Joris Van den Bossche is a core contributor to Pandas, the main data analysis library in Python and has given several tutorials on this topic at international conferences (Scipy, EuroScipy, PyData Paris). He did a PhD at Ghent University (Faculty of Bio-science Engineering, Department of Mathematical Modelling, Statistics and Bio-informatics) and VITO in air quality research, worked at the Paris-Saclay Center for Data Science, and, currently is a freelance software developer and teacher.
Stijn Van Hoey is currently working as Research Software Engineer at Fluves, an engineering company operating in water and energy markets. Before that, he was Research Software Engineer and Open Data Publisher at INBO, supporting and automating the cleaning and publishing of data. Formerly, he did a PhD at Ghent University (Faculty of Bio-science Engineering, Department of Mathematical Modelling, Statistics and Bio-informatics) and VITO.

Programme

The course is scheduled as a three day course with the following program:

  • Day 1. Basic concepts and introduction to Pandas
    Some essential concepts of the Python computing language are rehearsed. Setting up the programming environment with the required packages using the conda package manager and an introduction of the Jupyter notebook environment are covered. The day closes with an introduction to the data analysis package Pandas.
  • Day 2. Advanced Pandas
    The usage of Pandas for different data cleaning and manipulation tasks is taught and the acquired skills will immediately be brought into practice to handle real-world data sets. Besides, the automation of these tasks as a reusable function or module will be tackled. Applications include time series handling, categorical data, merging data, ...
  • Day 3. Combining Pandas and Matplotlib
    The process of data cleaning is combined with the creation of plots for data exploration.

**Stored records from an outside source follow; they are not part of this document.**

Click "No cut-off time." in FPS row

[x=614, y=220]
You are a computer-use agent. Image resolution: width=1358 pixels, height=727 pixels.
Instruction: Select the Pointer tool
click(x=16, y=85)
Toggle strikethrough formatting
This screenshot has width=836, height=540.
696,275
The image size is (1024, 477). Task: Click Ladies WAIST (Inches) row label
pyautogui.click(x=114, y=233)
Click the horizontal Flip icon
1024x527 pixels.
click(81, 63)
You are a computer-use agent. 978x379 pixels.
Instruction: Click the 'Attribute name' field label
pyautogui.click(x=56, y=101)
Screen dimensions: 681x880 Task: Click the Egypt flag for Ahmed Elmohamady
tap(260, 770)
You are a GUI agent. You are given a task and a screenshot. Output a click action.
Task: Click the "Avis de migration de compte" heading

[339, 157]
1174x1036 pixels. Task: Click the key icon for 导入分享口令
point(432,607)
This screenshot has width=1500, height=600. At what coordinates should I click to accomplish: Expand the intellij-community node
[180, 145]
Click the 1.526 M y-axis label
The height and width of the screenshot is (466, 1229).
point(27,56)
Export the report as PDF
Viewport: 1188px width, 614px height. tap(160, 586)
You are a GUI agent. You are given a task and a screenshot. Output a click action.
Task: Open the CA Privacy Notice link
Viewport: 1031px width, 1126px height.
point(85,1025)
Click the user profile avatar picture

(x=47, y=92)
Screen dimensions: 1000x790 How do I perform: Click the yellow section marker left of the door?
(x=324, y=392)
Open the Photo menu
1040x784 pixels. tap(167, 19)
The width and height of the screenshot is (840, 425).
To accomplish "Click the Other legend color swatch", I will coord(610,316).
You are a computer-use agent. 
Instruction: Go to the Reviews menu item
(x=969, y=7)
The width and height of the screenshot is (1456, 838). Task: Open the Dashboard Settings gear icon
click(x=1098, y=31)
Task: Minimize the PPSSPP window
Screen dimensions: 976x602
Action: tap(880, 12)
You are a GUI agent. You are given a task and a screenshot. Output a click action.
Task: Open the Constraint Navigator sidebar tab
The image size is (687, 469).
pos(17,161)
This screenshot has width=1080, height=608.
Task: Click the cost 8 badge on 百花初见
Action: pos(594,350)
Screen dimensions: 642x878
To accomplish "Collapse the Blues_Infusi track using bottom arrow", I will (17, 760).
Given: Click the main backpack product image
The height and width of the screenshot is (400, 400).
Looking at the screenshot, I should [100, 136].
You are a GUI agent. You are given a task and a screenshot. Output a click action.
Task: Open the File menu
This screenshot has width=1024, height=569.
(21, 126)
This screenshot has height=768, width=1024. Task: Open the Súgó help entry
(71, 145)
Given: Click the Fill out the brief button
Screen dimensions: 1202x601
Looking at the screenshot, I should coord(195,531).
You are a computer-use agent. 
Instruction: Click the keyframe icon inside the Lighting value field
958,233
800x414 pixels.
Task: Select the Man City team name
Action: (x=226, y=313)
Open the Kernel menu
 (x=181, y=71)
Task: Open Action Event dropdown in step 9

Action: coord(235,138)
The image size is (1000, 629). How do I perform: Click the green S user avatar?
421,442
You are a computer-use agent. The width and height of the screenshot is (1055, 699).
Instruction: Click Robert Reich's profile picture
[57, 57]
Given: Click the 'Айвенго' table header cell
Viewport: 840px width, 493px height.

Essential functionalities of Matplotlib and Seaborn are taught and directly applied.

Dates

Date Time Venue Trainer
29 + 31 January and 2 February 2024 9:00 - 17:00 

Leslokaal 1.4 (Campus Ledeganck)

Joris Van den Bossche and Stijn Van Hoey

Registration

You can find the registration and waiting list here.

Registration fee

Free of charge for members of the Doctoral School. The no show policy applies.

Course material

All the course material will be available on github. The course consists of hands-on sessions, making use of Jupyter notebooks.

Participants need to bring their own laptop with wifi access.

The materials from last year’s course can be found here.

Number of participants

Maximum 25 PhD students

Evaluation criteria (doctoral training programme)

100% active participation